Lorsque progressive des ensembles de données de diffraction des rayons x n’est pas par M., HA trempage peut être nécessaire pour résoudre le problème de la phase de dispersion anomale ou remplacement isomorphe. Inspection de la séquence d’acides aminés de la protéine peut fournir des indices sur la stratégie pour dérivatisation HA, y compris le pH optimum pour la liaison. En particulier, des cystéines non appariés au sein de la protéine peuvent lier spécifiquement HA composés contenant du mercure. Le trempage de cristaux natives avec HA composés est un processus itératif pour déterminer l’identité du composé HA optimale, sa concentration et le temps d’incubation nécessaire.

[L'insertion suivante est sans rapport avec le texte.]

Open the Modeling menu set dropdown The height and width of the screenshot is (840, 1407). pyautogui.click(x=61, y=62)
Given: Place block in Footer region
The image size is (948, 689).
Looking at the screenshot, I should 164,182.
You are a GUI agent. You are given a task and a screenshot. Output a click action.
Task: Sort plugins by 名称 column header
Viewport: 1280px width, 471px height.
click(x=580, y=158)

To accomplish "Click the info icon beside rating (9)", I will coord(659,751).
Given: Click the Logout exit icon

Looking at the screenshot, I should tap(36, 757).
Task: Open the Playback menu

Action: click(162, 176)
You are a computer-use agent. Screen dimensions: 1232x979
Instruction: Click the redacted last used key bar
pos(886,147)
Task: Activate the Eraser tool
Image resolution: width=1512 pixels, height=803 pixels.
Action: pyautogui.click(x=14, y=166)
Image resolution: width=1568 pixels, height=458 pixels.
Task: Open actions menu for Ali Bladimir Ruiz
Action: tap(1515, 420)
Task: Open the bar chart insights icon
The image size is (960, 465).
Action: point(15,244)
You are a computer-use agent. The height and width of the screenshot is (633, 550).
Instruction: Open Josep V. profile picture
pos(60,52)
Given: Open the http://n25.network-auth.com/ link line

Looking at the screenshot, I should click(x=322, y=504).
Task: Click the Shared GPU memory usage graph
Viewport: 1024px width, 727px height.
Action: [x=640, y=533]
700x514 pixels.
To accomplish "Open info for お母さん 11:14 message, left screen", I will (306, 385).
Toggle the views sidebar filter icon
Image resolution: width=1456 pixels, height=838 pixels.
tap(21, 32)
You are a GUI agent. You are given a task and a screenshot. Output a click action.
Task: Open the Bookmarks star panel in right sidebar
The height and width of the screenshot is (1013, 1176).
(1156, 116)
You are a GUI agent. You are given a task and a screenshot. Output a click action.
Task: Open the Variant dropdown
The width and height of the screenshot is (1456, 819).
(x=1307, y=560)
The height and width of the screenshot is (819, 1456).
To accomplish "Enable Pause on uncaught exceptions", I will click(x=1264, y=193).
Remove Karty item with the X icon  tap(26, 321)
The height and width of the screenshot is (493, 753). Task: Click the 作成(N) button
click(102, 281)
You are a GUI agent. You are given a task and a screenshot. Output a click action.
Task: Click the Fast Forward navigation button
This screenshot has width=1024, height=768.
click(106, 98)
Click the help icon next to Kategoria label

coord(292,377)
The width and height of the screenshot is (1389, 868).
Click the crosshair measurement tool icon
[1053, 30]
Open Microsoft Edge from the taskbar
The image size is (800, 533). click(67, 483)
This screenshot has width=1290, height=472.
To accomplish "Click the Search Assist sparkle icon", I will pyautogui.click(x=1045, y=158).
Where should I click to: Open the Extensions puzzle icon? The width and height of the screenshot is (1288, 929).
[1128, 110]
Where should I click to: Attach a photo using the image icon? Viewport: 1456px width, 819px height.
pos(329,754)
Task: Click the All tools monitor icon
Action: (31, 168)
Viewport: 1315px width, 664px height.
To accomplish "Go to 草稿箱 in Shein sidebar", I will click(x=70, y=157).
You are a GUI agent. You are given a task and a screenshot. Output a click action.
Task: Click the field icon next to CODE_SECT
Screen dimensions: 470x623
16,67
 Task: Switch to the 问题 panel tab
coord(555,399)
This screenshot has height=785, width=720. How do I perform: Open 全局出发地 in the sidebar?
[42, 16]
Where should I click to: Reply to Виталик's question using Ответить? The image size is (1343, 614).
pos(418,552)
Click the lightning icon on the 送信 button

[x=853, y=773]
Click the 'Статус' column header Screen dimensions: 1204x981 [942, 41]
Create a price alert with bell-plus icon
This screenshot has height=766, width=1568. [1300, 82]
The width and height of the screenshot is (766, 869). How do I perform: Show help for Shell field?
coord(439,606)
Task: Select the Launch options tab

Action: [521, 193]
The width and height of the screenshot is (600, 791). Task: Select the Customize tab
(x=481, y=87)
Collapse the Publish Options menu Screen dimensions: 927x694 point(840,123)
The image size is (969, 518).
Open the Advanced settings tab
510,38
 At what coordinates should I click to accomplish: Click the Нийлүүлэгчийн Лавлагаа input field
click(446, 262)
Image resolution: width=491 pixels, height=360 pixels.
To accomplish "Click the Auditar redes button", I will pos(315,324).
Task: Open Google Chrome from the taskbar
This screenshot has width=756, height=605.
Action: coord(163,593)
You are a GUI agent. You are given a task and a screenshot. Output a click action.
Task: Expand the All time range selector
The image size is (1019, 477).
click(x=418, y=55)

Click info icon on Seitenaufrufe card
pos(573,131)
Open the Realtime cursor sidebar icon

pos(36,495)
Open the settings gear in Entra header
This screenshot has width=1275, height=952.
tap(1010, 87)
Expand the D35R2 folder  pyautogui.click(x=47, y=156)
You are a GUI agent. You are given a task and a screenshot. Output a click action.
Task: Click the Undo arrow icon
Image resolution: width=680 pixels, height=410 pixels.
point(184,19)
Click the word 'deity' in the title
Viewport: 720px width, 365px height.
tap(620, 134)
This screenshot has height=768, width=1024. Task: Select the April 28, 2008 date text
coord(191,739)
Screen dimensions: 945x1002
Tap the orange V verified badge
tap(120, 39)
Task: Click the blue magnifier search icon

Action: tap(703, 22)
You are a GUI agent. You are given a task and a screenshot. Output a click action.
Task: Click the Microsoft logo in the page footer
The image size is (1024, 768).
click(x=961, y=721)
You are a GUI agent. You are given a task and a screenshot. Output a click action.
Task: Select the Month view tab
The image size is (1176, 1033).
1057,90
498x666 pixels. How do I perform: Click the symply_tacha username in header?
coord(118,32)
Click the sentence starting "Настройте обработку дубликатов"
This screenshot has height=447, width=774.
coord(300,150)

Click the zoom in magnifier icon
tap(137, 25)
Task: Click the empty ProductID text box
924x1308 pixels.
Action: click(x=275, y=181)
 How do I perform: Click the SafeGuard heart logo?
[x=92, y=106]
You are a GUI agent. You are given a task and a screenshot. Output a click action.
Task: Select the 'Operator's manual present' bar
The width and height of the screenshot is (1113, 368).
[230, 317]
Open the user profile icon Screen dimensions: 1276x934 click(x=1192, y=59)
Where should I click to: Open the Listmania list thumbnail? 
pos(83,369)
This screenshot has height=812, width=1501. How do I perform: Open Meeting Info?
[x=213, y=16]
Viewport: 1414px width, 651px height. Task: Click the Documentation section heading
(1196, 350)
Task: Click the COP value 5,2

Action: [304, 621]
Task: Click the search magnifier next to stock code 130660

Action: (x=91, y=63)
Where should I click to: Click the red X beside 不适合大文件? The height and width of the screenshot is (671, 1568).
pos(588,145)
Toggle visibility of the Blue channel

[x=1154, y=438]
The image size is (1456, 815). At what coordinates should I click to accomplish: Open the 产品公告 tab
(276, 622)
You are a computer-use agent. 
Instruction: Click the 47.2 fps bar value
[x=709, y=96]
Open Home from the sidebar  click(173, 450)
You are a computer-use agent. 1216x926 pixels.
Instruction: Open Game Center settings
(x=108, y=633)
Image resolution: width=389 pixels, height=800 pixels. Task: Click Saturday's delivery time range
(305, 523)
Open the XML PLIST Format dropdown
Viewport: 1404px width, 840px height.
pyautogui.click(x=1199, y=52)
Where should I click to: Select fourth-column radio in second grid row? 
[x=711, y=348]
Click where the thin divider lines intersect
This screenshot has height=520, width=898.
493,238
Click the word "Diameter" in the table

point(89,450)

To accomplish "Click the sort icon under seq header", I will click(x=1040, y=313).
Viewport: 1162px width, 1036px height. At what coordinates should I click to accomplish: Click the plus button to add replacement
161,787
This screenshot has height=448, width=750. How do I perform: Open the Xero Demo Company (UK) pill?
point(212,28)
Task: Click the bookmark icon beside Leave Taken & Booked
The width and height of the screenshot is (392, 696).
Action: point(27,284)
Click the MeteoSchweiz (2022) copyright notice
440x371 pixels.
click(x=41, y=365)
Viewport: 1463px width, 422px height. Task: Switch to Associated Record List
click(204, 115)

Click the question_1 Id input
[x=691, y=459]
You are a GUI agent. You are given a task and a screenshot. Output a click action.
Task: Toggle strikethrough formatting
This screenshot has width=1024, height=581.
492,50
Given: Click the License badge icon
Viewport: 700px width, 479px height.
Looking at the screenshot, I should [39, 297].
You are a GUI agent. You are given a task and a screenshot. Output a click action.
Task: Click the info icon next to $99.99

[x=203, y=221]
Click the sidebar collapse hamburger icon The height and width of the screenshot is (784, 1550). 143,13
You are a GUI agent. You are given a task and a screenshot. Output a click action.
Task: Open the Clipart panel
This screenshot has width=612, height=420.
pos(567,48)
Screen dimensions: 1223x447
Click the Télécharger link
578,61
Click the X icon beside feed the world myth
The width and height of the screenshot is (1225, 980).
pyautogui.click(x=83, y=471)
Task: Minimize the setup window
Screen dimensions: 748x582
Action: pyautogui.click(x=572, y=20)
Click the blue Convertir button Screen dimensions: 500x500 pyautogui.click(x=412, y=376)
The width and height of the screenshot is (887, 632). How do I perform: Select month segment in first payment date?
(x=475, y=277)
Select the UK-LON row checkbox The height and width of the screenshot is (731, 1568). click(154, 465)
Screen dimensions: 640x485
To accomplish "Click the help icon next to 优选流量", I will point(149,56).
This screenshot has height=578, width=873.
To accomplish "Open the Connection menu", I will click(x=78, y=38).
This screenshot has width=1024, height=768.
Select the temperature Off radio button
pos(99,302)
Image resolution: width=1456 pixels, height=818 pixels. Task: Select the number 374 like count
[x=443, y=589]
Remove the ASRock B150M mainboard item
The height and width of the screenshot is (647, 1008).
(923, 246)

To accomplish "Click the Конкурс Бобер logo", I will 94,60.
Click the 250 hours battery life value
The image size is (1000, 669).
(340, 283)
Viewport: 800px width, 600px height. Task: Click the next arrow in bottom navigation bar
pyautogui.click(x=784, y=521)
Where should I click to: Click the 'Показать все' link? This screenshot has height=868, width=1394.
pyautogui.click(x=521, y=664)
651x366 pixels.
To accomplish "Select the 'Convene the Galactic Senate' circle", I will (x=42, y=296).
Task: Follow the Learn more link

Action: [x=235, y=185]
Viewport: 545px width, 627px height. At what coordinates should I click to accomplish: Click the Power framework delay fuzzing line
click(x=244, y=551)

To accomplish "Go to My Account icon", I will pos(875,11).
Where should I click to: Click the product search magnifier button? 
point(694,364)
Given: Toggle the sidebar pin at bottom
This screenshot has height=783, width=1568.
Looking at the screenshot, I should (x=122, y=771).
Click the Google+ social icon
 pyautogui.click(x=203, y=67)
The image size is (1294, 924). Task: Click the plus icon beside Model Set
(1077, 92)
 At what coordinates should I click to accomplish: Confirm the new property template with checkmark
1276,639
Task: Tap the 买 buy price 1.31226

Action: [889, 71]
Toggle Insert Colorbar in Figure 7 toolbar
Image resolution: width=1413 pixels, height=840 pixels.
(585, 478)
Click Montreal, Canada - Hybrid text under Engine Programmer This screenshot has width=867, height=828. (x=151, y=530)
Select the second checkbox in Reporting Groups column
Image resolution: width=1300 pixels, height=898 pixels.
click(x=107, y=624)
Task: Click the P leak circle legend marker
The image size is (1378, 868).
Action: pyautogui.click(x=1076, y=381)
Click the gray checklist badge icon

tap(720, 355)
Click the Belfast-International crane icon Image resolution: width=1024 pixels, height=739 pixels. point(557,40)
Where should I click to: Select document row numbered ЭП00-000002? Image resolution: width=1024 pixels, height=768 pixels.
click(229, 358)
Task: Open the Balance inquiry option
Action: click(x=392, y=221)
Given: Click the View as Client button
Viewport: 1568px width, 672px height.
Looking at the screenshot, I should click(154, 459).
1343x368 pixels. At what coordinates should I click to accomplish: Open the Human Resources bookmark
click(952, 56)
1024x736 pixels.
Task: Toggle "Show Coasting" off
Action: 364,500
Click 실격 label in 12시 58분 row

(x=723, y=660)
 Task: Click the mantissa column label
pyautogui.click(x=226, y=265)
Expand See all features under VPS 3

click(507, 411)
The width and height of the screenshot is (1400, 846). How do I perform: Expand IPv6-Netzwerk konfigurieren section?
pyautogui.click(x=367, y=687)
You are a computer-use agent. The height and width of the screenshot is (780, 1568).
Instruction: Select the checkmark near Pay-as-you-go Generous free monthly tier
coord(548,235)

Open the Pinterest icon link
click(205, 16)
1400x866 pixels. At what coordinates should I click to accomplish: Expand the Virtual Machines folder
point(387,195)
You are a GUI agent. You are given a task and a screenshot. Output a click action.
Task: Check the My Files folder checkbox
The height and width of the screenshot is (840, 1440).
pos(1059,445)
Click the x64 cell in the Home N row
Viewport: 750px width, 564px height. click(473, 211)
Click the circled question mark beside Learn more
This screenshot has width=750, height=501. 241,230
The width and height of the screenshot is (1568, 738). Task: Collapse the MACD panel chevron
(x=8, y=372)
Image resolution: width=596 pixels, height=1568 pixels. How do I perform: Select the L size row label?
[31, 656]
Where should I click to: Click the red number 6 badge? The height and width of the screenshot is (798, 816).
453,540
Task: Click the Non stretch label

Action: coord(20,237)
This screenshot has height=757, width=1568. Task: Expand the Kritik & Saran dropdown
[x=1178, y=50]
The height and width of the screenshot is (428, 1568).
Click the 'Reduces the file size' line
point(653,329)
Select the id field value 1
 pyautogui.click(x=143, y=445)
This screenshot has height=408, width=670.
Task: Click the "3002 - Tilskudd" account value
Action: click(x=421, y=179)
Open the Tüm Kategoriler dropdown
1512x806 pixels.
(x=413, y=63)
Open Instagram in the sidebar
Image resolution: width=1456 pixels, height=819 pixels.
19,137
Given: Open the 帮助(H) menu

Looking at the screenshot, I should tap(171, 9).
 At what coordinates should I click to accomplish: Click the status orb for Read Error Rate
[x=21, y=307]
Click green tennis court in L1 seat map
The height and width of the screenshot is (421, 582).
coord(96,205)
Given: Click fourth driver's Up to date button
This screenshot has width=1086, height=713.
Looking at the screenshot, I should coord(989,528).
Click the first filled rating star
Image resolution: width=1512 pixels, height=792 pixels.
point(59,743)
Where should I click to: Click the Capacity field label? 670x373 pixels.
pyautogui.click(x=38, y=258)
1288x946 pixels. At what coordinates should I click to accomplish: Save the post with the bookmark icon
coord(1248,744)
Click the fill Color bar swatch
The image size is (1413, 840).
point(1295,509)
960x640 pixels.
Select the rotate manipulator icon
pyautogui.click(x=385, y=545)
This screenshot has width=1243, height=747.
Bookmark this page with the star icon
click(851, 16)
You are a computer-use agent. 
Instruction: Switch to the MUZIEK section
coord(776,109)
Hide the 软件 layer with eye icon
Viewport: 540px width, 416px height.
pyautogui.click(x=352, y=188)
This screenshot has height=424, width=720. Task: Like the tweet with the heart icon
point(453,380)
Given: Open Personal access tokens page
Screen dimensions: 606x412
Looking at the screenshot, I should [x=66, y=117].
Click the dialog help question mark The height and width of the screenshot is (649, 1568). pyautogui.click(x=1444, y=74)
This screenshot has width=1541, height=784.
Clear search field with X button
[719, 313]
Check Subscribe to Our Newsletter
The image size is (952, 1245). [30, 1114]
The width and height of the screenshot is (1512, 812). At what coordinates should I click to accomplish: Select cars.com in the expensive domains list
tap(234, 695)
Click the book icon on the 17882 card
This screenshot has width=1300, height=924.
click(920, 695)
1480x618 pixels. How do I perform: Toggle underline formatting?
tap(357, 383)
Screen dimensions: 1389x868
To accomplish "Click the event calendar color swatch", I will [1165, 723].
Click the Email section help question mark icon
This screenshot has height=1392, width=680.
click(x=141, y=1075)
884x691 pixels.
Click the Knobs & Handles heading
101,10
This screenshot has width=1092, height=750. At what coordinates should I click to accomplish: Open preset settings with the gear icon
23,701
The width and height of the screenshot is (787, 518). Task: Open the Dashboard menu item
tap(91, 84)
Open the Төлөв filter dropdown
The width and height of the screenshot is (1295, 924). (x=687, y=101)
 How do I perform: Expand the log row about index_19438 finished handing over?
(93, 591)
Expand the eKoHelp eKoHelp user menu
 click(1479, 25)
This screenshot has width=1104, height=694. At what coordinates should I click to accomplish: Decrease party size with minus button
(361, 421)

Si les premières tentatives de trempage ne donnent pas de cristaux bien diffractants contenant un HA adapté pour l’élimination, il peut être nécessaire d’introduire des substitutions d’acides aminés pour améliorer la probabilité de liaison HA et signal anormal. Les exemples incluent des mutations pour inclure un résidu cystéine libre pour lier efficacement Hg, Au, Pt ou Pb. Expression de protéines pour élimination anormale dans un média séléno-méthionine complétée par e. coli est intensivement employé pour l’élimination anormale, cependant une un système équivalent qui intègre avec fiabilité séléno-méthionine n’est pas facilement disponible pour les cellules de mammifères en suspension92,93et est une zone de développement futur.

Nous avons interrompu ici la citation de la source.